DATA SHOWN –
####################

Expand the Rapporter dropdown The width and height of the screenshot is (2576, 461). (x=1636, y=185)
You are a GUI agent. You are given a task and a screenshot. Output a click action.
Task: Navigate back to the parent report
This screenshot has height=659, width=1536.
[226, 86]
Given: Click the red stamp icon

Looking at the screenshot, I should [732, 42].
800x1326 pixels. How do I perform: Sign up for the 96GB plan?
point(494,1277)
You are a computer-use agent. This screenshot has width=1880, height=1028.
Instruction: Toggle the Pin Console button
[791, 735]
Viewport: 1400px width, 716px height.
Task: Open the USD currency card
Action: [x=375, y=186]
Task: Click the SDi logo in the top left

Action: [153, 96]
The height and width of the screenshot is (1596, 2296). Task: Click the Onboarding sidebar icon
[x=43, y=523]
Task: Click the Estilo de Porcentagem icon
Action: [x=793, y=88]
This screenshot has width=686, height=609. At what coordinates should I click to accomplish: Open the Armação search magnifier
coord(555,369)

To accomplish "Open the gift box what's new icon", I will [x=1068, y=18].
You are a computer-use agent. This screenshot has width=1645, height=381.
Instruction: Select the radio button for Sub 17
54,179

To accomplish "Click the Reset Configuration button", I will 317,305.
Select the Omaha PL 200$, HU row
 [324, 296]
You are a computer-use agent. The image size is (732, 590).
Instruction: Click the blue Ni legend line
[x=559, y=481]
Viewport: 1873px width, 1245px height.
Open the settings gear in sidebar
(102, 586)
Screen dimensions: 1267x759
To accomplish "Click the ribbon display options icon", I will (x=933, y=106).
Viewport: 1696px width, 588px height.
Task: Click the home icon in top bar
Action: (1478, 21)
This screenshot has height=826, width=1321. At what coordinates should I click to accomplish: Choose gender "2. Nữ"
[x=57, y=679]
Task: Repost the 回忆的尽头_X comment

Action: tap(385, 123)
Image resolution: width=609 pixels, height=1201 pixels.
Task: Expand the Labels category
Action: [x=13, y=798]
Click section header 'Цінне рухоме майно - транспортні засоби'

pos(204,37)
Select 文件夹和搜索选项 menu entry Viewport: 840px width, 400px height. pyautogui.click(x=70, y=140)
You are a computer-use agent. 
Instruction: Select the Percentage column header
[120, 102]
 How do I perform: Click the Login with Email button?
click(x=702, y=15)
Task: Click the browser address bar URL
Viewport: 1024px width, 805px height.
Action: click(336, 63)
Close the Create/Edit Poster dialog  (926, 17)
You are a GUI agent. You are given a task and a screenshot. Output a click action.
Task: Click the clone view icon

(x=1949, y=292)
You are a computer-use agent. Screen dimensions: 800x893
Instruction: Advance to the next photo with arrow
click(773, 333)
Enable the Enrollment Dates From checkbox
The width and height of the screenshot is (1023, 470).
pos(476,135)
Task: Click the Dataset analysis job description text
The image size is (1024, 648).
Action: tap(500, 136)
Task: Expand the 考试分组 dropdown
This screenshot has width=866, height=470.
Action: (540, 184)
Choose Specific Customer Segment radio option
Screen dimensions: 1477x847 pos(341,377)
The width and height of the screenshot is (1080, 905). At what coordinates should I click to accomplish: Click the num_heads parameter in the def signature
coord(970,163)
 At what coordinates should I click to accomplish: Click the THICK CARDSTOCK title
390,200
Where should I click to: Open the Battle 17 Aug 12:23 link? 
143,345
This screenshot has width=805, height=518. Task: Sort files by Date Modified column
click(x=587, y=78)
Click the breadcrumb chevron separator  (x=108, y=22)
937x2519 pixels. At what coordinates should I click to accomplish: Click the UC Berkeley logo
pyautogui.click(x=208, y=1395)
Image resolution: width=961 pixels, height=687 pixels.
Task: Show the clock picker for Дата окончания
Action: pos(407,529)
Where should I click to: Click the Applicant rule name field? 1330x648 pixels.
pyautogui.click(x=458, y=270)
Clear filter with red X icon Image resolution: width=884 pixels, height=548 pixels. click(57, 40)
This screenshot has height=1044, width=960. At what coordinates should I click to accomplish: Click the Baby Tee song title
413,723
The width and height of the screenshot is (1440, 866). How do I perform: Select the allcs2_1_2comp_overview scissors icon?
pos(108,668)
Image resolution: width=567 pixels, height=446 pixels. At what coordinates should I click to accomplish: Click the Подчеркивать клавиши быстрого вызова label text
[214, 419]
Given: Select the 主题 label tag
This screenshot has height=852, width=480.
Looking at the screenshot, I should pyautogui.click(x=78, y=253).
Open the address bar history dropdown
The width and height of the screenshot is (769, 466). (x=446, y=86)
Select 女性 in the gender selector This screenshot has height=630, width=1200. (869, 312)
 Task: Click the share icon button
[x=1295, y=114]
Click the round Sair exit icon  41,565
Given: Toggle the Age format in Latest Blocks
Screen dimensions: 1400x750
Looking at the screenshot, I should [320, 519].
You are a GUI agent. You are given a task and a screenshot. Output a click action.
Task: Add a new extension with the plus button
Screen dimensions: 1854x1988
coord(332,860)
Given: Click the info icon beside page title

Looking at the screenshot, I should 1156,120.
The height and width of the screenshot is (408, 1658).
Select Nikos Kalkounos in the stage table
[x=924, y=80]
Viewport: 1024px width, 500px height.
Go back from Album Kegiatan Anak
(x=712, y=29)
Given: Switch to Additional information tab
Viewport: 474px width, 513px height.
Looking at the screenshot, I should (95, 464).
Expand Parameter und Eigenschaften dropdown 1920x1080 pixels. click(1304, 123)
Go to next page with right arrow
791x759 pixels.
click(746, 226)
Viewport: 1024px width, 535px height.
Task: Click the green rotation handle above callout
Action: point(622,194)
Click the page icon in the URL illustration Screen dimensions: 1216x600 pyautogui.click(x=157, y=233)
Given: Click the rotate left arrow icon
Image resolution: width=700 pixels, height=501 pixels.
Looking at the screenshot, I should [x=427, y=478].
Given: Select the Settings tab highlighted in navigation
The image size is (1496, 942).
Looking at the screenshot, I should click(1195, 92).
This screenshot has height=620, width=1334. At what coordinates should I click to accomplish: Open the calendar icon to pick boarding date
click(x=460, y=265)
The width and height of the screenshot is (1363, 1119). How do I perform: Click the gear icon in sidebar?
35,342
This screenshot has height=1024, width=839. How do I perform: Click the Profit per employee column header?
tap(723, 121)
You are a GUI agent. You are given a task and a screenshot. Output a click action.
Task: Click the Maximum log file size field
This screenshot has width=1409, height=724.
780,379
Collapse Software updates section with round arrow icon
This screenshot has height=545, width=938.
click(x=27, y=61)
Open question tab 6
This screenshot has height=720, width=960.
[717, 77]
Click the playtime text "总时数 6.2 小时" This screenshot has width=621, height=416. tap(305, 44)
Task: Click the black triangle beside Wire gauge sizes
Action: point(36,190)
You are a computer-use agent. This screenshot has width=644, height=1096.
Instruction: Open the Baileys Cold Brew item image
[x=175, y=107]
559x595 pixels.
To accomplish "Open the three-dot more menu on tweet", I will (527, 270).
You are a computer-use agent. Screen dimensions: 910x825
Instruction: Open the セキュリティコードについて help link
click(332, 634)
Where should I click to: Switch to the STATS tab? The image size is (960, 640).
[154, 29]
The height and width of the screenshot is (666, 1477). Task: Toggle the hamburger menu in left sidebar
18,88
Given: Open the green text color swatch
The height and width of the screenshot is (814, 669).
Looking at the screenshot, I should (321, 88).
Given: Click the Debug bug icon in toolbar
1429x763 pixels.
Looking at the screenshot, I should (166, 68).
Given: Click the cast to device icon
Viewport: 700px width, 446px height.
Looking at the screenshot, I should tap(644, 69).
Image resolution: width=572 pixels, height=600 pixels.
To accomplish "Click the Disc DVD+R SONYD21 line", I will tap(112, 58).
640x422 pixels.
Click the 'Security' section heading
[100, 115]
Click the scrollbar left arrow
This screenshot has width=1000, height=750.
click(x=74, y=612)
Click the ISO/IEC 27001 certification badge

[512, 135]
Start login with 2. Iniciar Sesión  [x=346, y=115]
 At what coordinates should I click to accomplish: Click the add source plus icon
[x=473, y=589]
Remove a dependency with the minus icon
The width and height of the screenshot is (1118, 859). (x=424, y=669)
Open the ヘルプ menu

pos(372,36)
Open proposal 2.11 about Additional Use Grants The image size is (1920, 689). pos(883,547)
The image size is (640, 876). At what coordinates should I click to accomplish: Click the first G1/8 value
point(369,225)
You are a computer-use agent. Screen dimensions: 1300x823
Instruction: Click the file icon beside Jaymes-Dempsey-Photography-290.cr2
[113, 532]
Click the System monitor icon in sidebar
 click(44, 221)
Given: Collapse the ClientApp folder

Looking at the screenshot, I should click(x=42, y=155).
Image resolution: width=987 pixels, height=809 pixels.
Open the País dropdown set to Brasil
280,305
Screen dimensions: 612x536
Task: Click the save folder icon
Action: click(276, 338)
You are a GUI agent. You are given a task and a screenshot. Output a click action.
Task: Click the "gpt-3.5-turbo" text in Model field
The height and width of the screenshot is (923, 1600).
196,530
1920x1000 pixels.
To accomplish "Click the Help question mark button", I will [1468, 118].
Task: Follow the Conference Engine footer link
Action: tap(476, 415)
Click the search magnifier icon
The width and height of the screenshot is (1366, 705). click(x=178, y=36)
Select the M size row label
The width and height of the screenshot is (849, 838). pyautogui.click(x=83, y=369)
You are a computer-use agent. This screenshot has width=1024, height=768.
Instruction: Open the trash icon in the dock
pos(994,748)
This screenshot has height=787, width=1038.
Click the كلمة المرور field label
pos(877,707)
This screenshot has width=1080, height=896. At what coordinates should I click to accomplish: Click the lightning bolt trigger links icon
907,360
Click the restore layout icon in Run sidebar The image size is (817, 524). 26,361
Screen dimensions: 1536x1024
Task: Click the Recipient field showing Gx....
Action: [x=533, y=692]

####################

YOUR INSTRUCTIONS – Copy each line of the data that contains the word "computer", leaving the other lines out.

THE COMPLETED TASK –
You are a computer-use agent. This screenshot has width=1880, height=1028.
You are a computer-use agent. This screenshot has width=1645, height=381.
You are a computer-use agent. The image size is (732, 590).
You are a computer-use agent. 
You are a computer-use agent. Screen dimensions: 800x893
You are a computer-use agent. This screenshot has width=644, height=1096.
You are a computer-use agent. Screen dimensions: 910x825
You are a computer-use agent. Screen dimensions: 1300x823
You are a computer-use agent. This screenshot has width=1024, height=768.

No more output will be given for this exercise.